If you are streaming in updates from the socket and are using client-side processing, then you just update the rows with
row().data()
, which I guess is what you are doing now?But is the issue you are trying to resolve the initial load of the data is significant?
If you want to lazy load pages of data, I don't see how you can get away from a mechanism to request specific pieces of data. Then if you are streaming updates, if a row with an update happens to be displayed, just redraw that page of data. That's what I did with CloudTables.
Sorry if I am making the water more muddy!
Allan
I'm not saying you're making the waters more muddy... but the problem is pretty clear and I'm not doing a good job explaining it. ;-)
We are indeed currently using clear, add row data, redraw to make things work when we have a full data set. But you can't clear, add row data, update pagination/filter information, and redraw. To make those parts of the UI change, you need to be in server-side mode.
The piece I think you're missing is that in the POC above, I do have a way to tell our back end, "I need records X to Y, with Z applied". We override the ajax function, and the first function that gets called,
fcSocket.editBroadcast(broadcastID, data)
communicates independently of DT to tell the back end that our needs for data have changed. Your own ajax implementation carries those values inside "data", and we can send them to our back end independently.Then the next function implements Promise, but does some kludgy waiting for the in-memory data to change in order to resolve the Promise, versus actually "fetching" the data. Once the Promise does resolve, "callback" is invoked and the table redraws. That's how server-side works with the POC.
It's hard to explain that the data flow is different from most people's expected "request-response" paradigm. Honestly, the websocket push mechanism has been better in every way until we've run into this little hurdle, haha! And that's been with DataTables all along, which has been great.
In any event, the more I look at the POC, the more I think, "This isn't so bad." The only significant thing I will need to do to make it feel less kludgey is have our back end echo back our request parameters so that we can identify that the change has come into memory.
Or in other words, with client-side, I am currently able to pass in the data via API, and call draw. I want to be able to pass in the data PLUS the pagination/filtering/sorting params, and call draw. ;-)
The workaround to make that happen is to enable server-side, implement a slightly hacky ajax function, and call it a day I guess.
Lol. However...! I'm unfortunately good at that sometimes. I've reread your comment on the POC code and yeah, that makes a lot of sense. Your workaround is indeed going to be the only way to make it happen with the DataTables code as it stands.

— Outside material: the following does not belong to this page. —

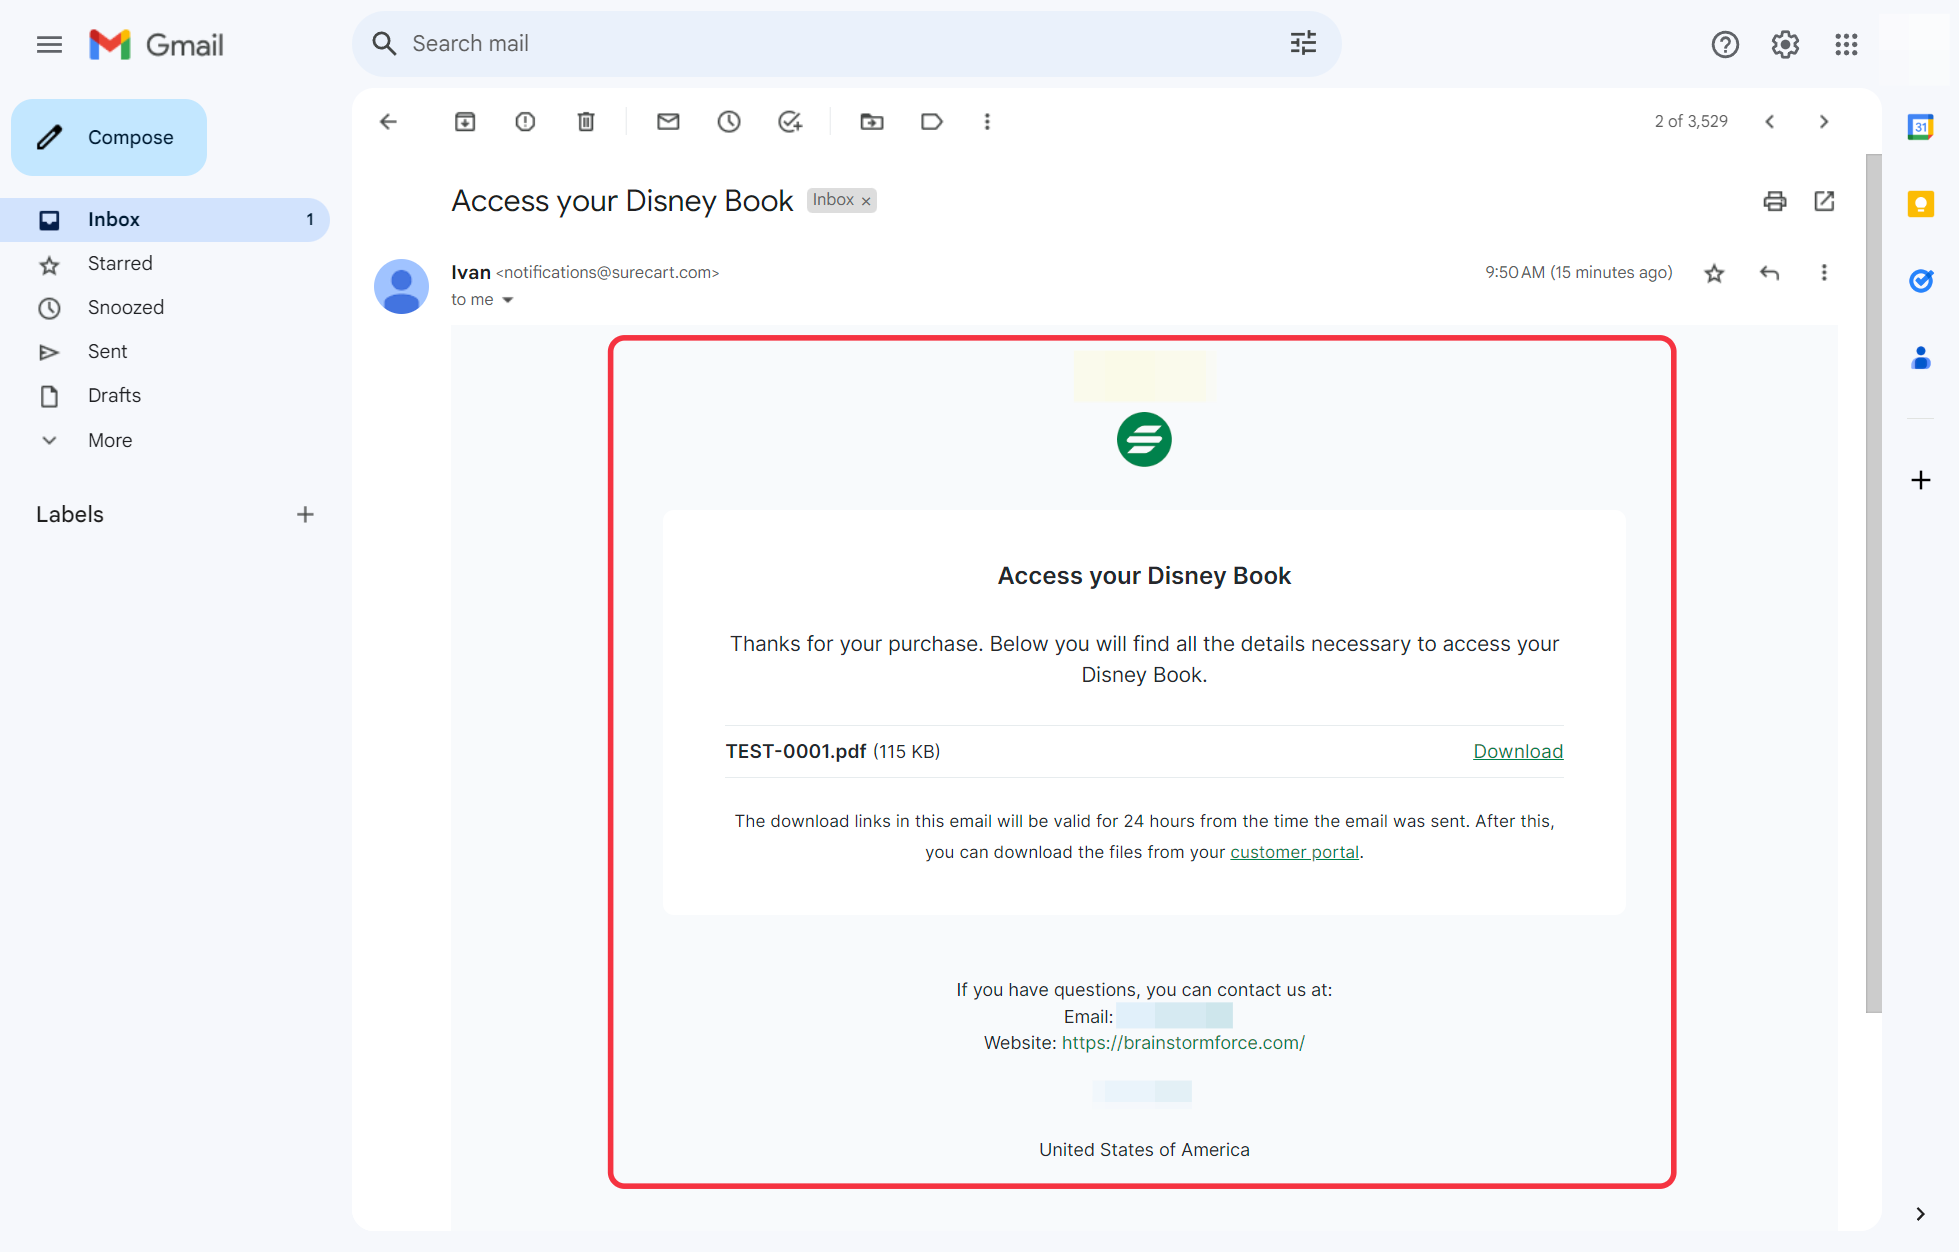Viewport: 1959px width, 1252px height.
Task: Click the open in new window icon
Action: click(x=1825, y=201)
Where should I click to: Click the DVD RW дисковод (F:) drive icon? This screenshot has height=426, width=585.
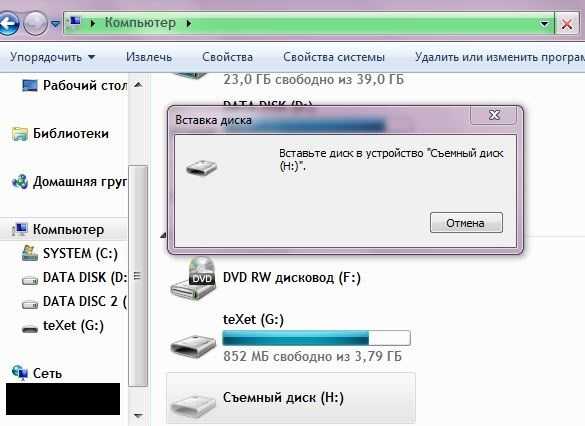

That said, at some point I am going to look into how to have the server-side tell the client-side about what it should be showing in terms of paging. This is required for infinite paging and for cases where you might request a page of data that no longer exists. The server would need a way to say "actually, instead of X to Y, here is A to B, draw that please".
I've not done any work on an implementation for that yet though.
Allan
Interestingly, yes, for many cases the server would need a way to say that, although for many of those cases, the server would actually just need to echo back what the client side requested.

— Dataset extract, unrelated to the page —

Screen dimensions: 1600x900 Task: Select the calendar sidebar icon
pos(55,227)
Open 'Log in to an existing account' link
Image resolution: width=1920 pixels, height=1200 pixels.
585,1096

For my particular use case, I think (would have to think it through again) it is enough to be able to say something like, "Hold onto those UI changes until data state gets updated" and then when the data comes in, it releases the UI changes so that everything stays in sync. That's what the ajax replacement POC is doing, more or less. The Promise doesn't get resolved until the data is resolved to my application's satisfaction, at which time the "ajax" gets completed and UI state can update.